Complementation restores the lost priming capacity for both mutants in E. coli MG1655 csgA::scar and wza::scar (down panel). The strains were complemented with the plasmids pCA24N-wza and pCA24N-csgA from the ASKA collection. Note that control cells that were transformed with the cloning vector pCA24N show a decreased priming response similar to the one from the mutants. The statistical differences were tested by one-way ANOVA and Dennett’s tests. Different letters highlight significant differences (p<0.05).

Fig 9. Cell viability and persister formation after AMP priming.

The number of persister cells was determined after treating with priming doses of melittin and pexiganan. After priming for 30 minutes, the treatment was removed by centrifuging and washing cells twice with 2 ml of fresh MHB. Ciprofloxacin was added to a final concentration of 2 μg/ml and survival was determined by plating in MHB agar after 4 hours’ incubation (panel A). Before the addition of ciprofloxacin, the intracellular ATP concentration was also measured (panel B). The pre-treatment with melittin or pexiganan did not change the MIC of E. coli to melittin, pexiganan or ciprofloxacin (S1 Table).

Fig 10. Influence of priming on time until clearance and resistance evolution.

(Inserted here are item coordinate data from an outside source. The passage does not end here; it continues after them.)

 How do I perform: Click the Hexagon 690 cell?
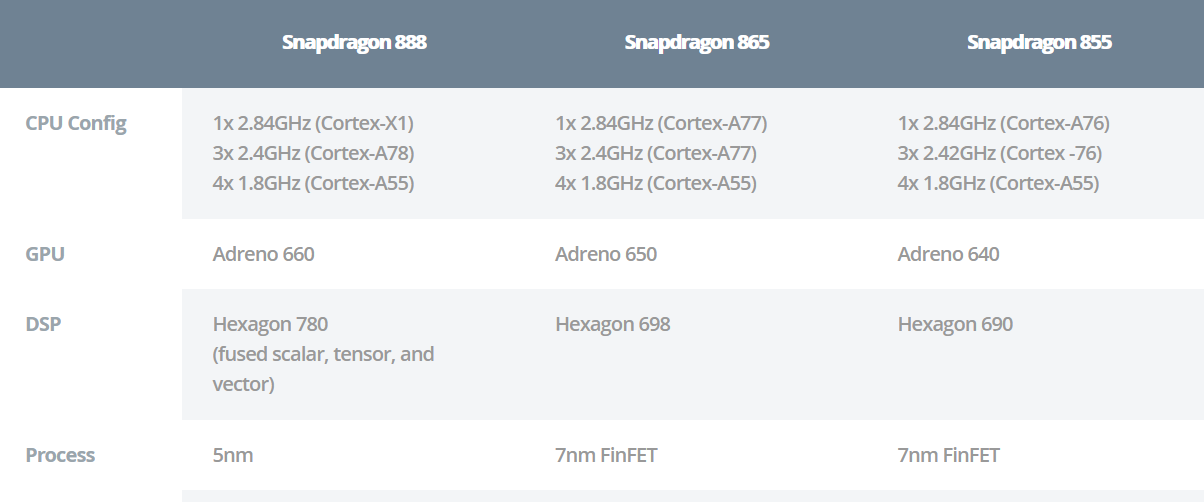coord(955,324)
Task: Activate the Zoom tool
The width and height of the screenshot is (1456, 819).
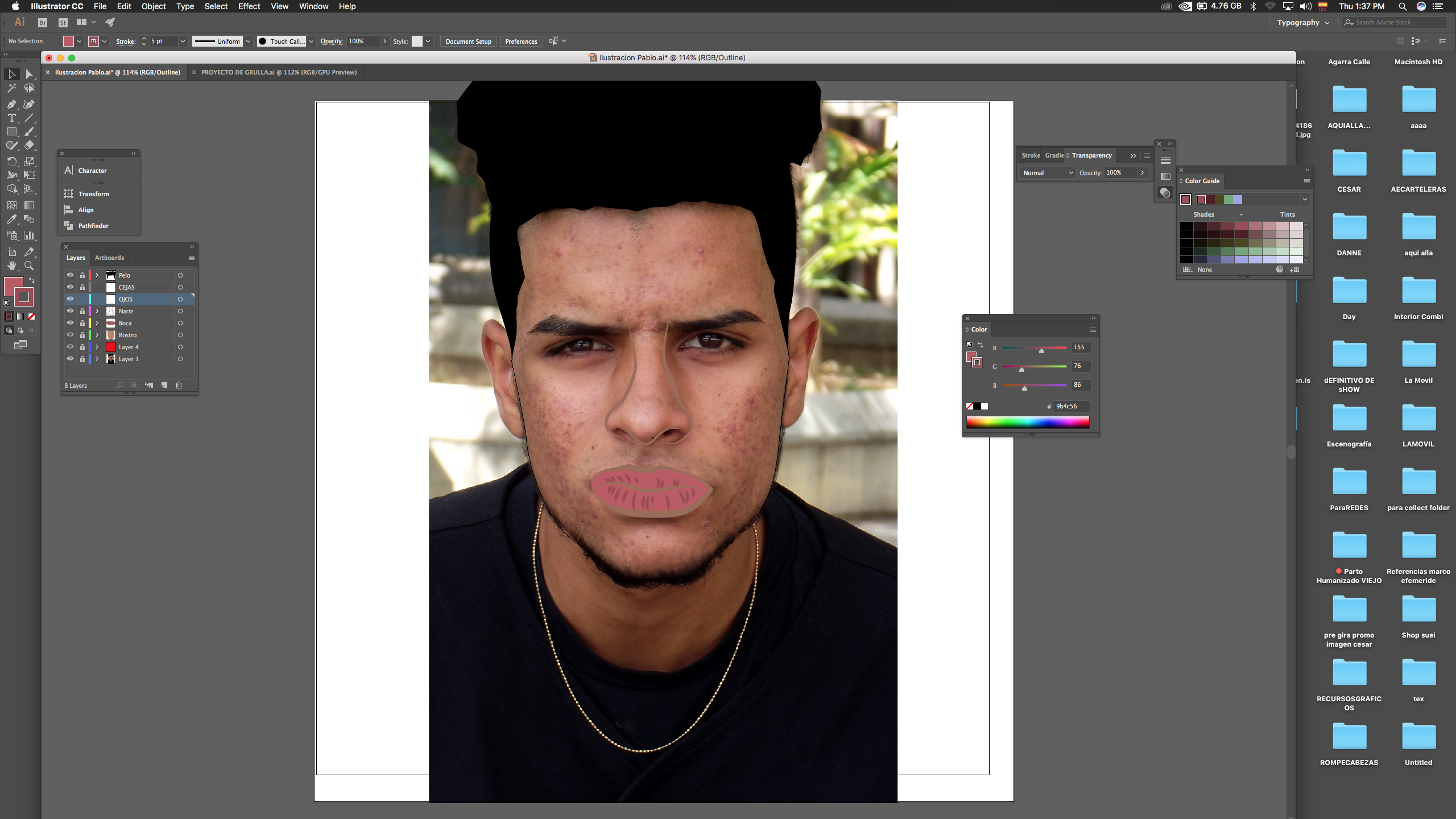Action: 29,266
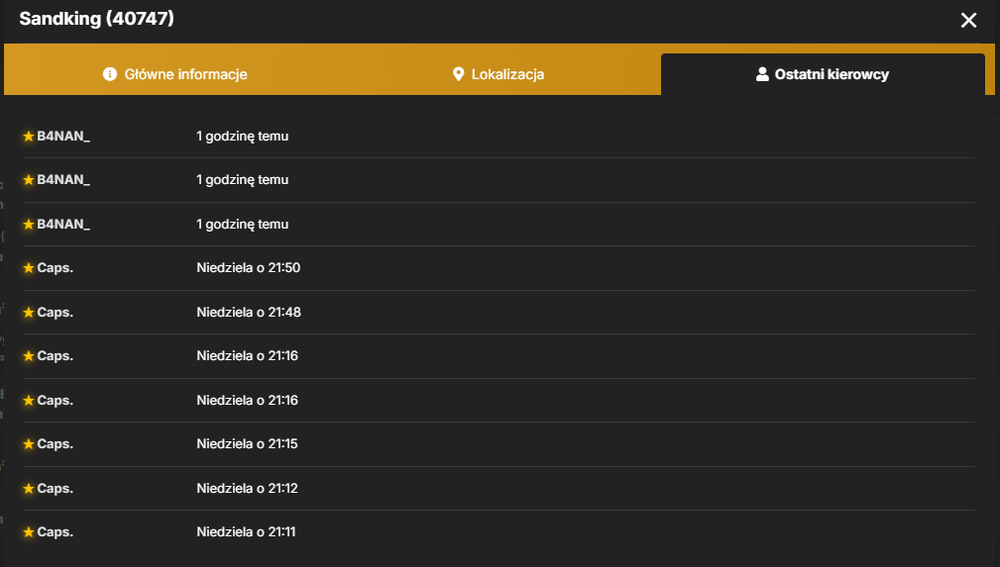Click the star beside Caps. at 21:12
Viewport: 1000px width, 567px height.
[x=29, y=488]
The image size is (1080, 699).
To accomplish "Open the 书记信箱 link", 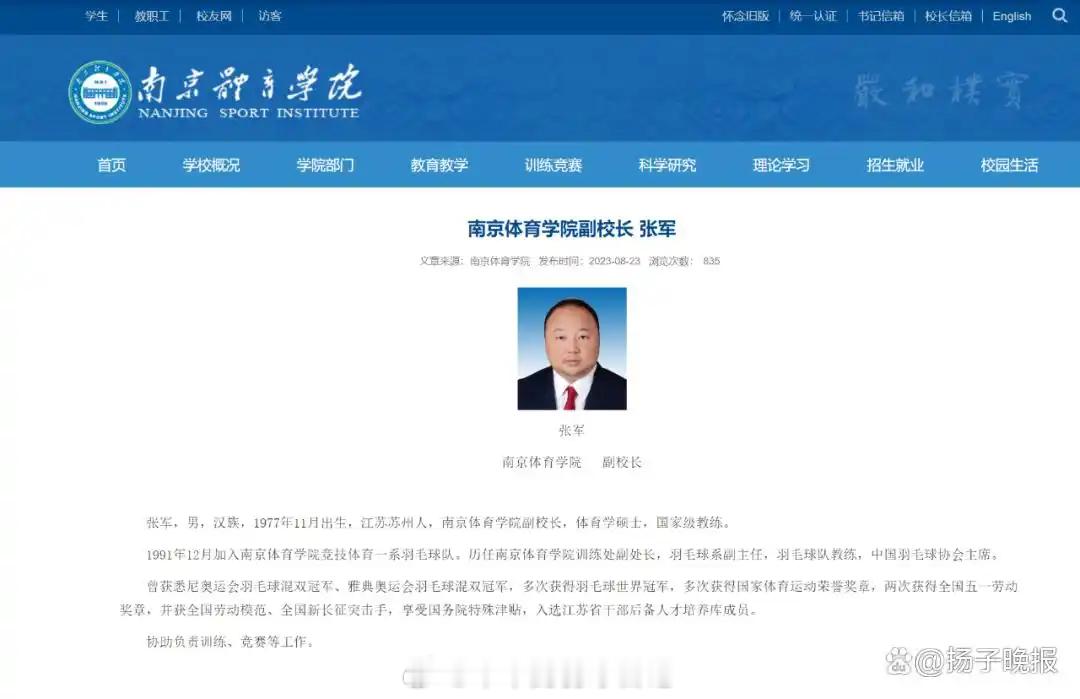I will click(881, 16).
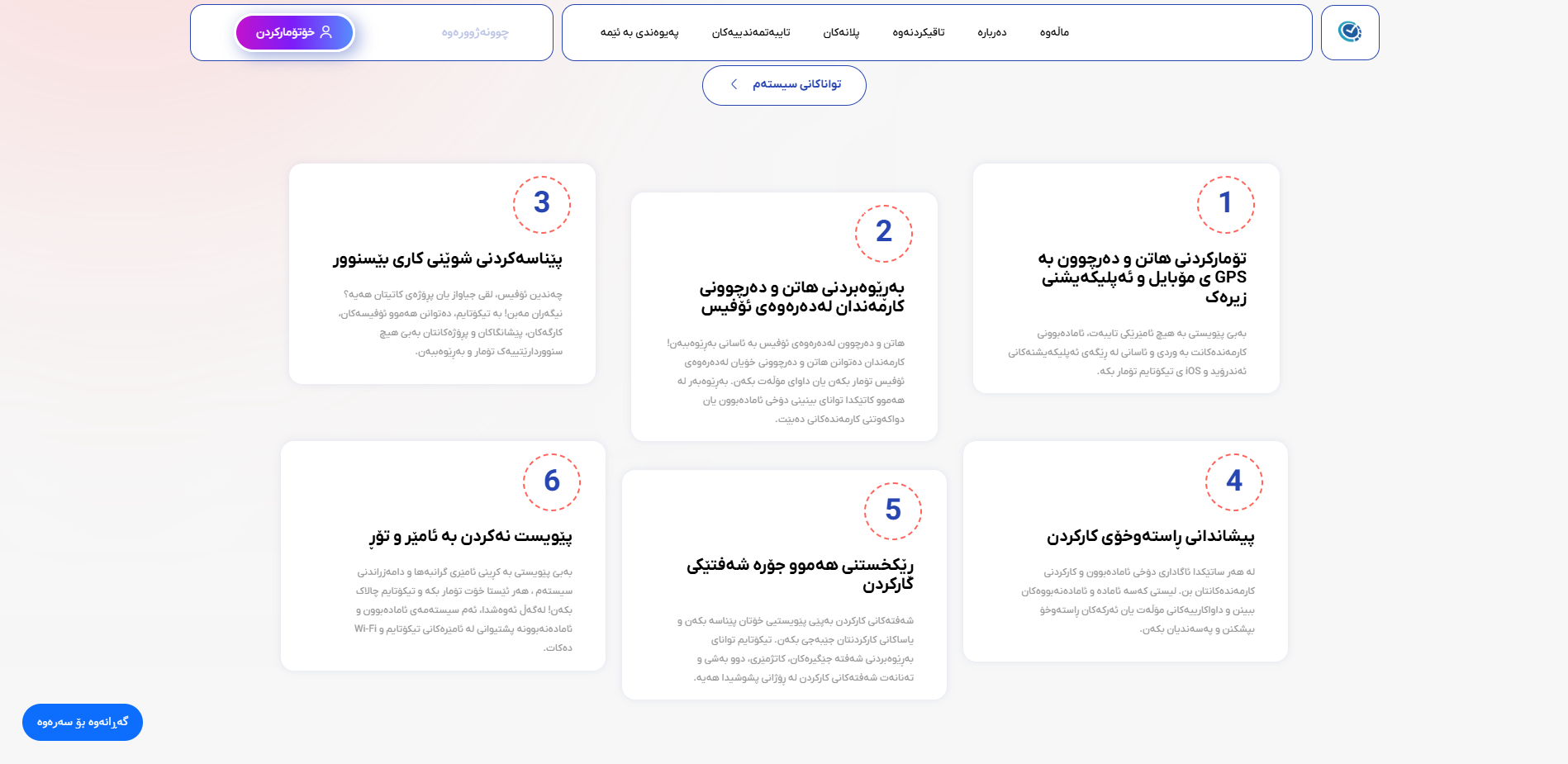This screenshot has width=1568, height=764.
Task: Click the dashed circle number 5 badge
Action: pos(892,510)
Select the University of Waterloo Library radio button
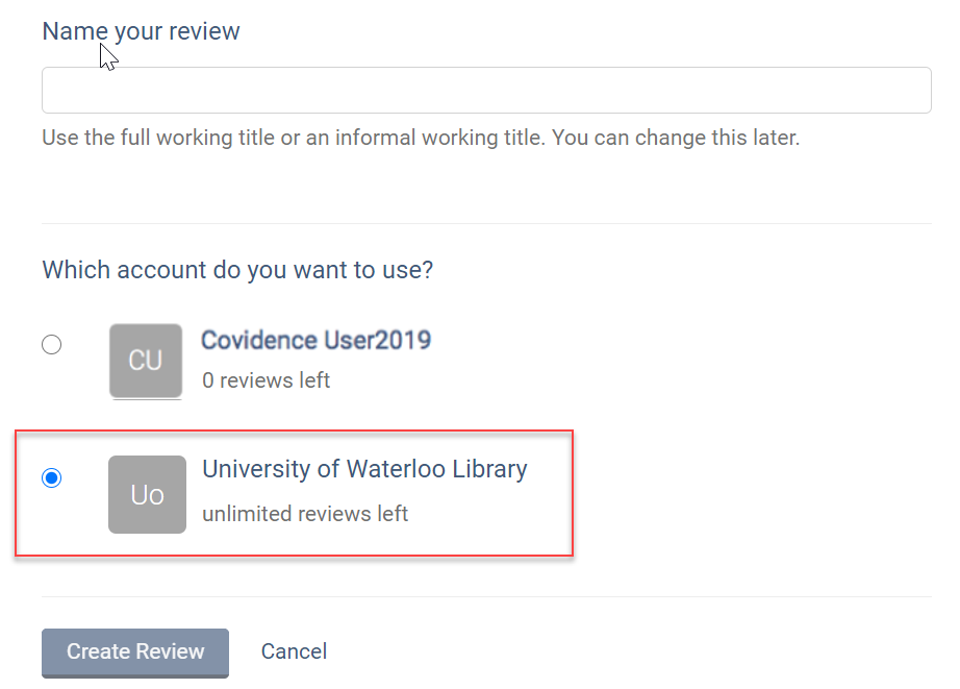 (x=52, y=478)
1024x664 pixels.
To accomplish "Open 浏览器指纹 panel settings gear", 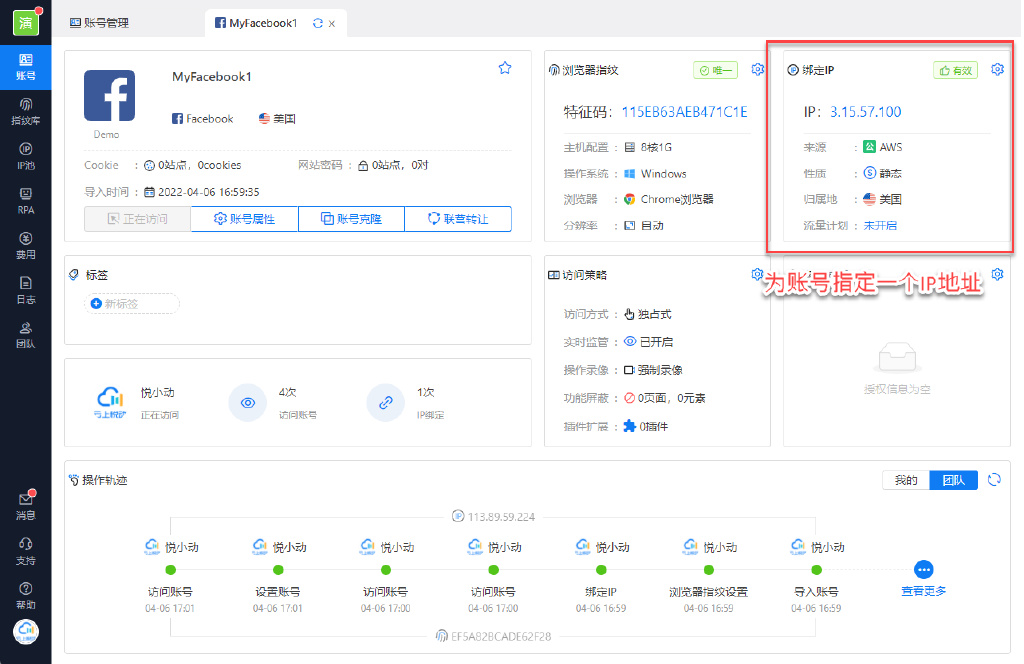I will point(758,69).
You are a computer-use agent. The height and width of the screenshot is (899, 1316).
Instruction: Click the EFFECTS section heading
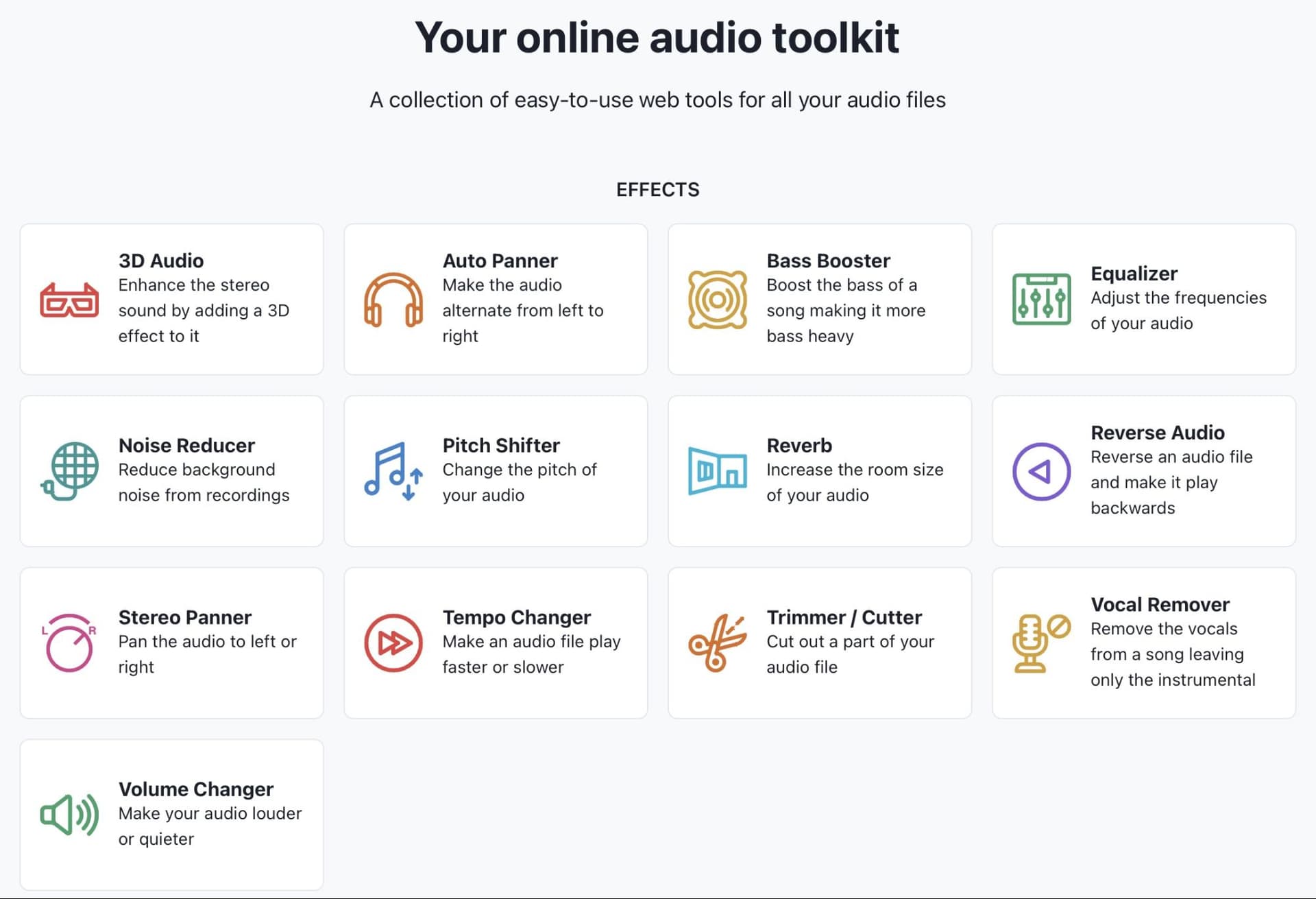point(657,190)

We extended a previously developed pharmacokinetics (PK) and pharmacodynamic (PD) framework to include persistence (S3B Fig). With this framework, we estimated PD curves (S7 Fig) for primed and naive bacteria and the estimated switching rates (Fig 2) to predict time until clearance and probability of resistance evolution. We simulated primed bacteria with heterogeneous population consisting of N and P subpopulations (primed +, persisters +), and naive bacteria with heterogeneous subpopulation (primed -, persisters +). In addition, we simulated dynamics without persistence for both primed and naive bacteria (primed +, persisters - and primed -, persisters–). In in row 1 and 3, each dot is an individual run. The lines denote the average of the respective runs. No clearance (grey area) means that simulated treatment could not reduce bacteria population < 1 cell within 7 days of treatment. For comparison, we plotted all simulation results in each plot. All parameter values used in the mathematical model are listed in S5 Table.